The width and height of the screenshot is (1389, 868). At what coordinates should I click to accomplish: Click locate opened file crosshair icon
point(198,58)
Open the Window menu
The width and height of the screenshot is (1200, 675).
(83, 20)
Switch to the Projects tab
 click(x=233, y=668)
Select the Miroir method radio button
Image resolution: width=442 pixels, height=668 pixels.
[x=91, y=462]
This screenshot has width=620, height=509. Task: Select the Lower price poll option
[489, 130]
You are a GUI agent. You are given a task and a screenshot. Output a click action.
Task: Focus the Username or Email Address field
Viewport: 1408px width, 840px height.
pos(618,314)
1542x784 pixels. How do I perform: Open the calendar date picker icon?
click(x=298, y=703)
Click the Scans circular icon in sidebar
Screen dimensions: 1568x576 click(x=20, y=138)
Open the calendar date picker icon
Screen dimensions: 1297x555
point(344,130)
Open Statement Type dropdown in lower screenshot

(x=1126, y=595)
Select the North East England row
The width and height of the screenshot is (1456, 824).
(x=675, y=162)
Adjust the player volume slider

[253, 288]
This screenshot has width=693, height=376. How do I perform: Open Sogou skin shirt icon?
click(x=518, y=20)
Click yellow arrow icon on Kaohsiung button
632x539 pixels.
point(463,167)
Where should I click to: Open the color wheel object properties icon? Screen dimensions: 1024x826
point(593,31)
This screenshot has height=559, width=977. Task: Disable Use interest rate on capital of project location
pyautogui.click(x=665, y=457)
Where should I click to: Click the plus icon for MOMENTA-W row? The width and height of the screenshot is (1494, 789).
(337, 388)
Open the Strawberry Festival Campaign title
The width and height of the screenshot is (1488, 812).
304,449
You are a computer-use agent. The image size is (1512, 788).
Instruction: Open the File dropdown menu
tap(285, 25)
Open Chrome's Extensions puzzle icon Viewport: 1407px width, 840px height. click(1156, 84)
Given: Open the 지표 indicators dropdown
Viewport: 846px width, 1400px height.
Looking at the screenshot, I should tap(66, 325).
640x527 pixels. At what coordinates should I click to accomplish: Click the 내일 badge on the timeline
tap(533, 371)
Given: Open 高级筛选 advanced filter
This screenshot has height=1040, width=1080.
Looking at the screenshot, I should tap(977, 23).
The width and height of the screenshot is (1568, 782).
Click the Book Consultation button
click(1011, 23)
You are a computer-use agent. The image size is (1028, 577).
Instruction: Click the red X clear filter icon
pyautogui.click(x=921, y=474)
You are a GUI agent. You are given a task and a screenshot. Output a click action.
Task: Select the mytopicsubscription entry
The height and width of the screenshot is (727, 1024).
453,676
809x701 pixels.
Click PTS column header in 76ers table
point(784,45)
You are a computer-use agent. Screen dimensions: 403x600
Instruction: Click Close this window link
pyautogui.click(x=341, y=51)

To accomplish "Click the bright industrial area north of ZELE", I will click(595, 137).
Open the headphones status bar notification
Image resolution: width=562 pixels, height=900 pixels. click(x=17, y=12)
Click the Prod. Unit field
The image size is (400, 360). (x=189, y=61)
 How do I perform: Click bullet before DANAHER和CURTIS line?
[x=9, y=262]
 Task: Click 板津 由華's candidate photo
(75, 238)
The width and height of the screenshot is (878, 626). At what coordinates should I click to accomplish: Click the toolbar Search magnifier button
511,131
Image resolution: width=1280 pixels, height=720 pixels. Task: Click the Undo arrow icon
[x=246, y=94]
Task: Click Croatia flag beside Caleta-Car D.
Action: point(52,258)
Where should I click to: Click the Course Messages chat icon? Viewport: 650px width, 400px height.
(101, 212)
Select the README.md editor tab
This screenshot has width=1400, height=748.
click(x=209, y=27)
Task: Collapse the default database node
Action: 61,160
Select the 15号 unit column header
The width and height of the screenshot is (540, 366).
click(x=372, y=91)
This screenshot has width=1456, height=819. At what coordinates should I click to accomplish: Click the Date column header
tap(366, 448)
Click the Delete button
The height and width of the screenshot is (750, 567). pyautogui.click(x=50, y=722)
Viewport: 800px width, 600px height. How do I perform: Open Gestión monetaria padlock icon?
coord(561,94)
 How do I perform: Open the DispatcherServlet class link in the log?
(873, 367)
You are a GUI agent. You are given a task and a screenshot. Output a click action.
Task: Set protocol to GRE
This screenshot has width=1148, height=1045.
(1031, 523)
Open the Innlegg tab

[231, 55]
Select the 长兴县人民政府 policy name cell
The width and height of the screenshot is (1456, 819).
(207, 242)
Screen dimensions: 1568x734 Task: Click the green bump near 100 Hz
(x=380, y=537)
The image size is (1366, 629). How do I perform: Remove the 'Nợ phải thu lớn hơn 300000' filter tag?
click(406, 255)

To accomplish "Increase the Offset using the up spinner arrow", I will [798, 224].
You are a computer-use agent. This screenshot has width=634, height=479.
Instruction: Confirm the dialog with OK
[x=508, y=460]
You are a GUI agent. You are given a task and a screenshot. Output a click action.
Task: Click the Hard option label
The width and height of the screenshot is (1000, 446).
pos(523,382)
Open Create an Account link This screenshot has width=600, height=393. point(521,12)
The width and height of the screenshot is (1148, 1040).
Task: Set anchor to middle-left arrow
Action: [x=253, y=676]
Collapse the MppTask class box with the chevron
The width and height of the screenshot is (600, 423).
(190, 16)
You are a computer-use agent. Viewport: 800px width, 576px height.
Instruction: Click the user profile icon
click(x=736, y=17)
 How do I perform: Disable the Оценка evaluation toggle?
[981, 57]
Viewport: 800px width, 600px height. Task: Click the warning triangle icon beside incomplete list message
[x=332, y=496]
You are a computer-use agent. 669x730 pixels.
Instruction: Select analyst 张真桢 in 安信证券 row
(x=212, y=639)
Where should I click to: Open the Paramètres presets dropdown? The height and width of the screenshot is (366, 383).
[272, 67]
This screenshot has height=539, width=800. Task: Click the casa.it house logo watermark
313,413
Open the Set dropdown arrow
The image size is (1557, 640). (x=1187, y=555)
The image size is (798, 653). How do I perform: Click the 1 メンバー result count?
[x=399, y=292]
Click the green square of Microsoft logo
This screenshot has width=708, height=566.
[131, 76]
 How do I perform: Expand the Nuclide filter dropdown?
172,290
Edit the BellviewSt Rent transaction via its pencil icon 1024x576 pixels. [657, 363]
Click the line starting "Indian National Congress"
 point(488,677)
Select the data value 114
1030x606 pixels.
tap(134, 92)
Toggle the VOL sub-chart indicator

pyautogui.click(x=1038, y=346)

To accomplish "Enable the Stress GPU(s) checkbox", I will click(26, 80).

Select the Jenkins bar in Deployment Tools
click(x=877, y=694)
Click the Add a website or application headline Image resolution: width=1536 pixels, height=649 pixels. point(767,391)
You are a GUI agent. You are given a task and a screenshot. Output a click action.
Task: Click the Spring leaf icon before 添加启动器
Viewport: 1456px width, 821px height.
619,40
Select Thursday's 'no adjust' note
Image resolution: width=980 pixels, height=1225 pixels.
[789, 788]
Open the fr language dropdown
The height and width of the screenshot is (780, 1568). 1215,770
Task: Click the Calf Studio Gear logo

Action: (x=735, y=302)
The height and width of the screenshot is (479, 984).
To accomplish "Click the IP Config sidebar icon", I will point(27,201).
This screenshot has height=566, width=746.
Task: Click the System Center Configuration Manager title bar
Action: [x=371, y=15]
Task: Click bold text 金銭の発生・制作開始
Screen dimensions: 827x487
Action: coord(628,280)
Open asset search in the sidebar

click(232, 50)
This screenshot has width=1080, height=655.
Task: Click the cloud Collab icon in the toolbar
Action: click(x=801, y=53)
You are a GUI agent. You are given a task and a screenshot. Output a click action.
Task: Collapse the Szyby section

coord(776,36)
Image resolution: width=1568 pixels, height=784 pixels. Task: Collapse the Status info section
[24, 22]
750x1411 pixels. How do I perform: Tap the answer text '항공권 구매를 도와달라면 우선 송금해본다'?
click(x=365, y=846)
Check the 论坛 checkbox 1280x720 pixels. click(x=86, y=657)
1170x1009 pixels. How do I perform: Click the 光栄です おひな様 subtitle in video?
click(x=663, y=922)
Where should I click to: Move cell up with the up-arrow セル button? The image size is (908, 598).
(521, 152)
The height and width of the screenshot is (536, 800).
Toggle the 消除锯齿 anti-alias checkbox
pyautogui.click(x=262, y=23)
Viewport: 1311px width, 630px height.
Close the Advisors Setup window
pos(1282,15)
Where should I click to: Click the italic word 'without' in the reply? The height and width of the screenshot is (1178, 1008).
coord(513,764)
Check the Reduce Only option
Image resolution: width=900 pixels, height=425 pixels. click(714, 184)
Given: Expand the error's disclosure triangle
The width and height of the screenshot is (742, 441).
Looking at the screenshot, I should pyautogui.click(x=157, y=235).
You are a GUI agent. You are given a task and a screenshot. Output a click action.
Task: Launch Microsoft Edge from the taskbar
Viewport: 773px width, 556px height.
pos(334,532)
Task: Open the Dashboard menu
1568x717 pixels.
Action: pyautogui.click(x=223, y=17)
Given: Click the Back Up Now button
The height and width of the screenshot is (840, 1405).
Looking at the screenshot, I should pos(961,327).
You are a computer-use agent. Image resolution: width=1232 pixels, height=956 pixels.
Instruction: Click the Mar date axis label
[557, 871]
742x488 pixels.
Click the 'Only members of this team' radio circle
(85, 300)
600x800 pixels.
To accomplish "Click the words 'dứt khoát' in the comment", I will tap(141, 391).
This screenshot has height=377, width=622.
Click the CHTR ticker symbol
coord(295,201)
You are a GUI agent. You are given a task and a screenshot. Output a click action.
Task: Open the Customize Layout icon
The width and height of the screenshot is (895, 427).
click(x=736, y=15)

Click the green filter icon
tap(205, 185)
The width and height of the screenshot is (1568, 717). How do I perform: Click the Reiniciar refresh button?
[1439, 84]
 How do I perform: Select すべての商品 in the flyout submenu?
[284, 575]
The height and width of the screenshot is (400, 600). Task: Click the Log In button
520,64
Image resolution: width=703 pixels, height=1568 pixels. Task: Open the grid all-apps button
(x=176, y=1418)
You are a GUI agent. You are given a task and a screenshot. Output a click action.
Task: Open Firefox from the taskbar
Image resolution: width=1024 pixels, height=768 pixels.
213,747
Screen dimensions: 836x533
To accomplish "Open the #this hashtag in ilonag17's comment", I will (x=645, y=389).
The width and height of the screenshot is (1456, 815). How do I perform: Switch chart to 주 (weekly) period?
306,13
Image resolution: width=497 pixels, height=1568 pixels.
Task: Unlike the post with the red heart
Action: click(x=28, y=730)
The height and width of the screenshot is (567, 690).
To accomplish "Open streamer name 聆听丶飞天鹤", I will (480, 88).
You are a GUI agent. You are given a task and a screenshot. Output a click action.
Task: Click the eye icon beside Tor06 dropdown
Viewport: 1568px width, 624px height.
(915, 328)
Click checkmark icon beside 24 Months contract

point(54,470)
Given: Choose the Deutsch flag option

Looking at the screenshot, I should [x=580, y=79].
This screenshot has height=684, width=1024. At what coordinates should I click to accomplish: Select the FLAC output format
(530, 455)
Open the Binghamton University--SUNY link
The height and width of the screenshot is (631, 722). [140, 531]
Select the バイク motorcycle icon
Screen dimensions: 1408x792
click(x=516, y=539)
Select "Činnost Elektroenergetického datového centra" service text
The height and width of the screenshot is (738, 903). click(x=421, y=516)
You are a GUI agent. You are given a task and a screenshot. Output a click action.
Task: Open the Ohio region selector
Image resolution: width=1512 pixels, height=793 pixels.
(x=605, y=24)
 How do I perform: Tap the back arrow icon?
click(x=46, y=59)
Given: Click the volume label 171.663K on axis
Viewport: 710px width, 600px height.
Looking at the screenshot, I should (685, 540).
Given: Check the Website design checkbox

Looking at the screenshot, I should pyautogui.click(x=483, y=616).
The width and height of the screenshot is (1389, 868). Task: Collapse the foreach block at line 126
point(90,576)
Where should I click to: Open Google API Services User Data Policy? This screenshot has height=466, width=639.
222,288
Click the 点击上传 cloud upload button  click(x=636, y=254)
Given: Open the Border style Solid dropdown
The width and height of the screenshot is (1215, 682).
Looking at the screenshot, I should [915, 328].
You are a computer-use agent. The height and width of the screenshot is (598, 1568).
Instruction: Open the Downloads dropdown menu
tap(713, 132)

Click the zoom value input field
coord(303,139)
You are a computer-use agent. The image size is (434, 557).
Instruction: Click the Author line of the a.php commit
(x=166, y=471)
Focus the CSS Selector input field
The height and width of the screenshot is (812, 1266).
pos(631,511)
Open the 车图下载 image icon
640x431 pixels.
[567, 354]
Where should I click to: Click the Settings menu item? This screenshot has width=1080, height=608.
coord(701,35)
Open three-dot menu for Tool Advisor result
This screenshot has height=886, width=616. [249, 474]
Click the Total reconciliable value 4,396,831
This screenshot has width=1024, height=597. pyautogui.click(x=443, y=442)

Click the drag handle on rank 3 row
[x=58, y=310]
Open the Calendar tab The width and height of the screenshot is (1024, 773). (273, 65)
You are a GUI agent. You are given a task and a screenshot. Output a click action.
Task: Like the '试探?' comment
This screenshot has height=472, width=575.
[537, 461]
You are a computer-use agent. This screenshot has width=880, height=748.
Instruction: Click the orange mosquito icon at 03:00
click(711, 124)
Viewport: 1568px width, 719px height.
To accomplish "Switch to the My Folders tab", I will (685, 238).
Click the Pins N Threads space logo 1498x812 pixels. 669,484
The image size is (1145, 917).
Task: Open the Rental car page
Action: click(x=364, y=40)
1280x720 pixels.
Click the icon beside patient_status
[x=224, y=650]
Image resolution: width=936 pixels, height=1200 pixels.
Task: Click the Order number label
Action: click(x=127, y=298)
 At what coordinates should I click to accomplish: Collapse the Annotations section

= TASK OBJECTIVE =
Starting at the line that contains "How do I perform: Select" and stopping after the line that contains "(x=176, y=1418)", rewrite every line of these items, requests included, and increase each coordinate in the answers by 34.

= EXERCISE ANSWER =
 How do I perform: Select すべての商品 in the flyout submenu?
[318, 609]
The height and width of the screenshot is (400, 600). Task: Click the Log In button
554,98
Image resolution: width=703 pixels, height=1568 pixels. Task: Open the grid all-apps button
(x=210, y=1452)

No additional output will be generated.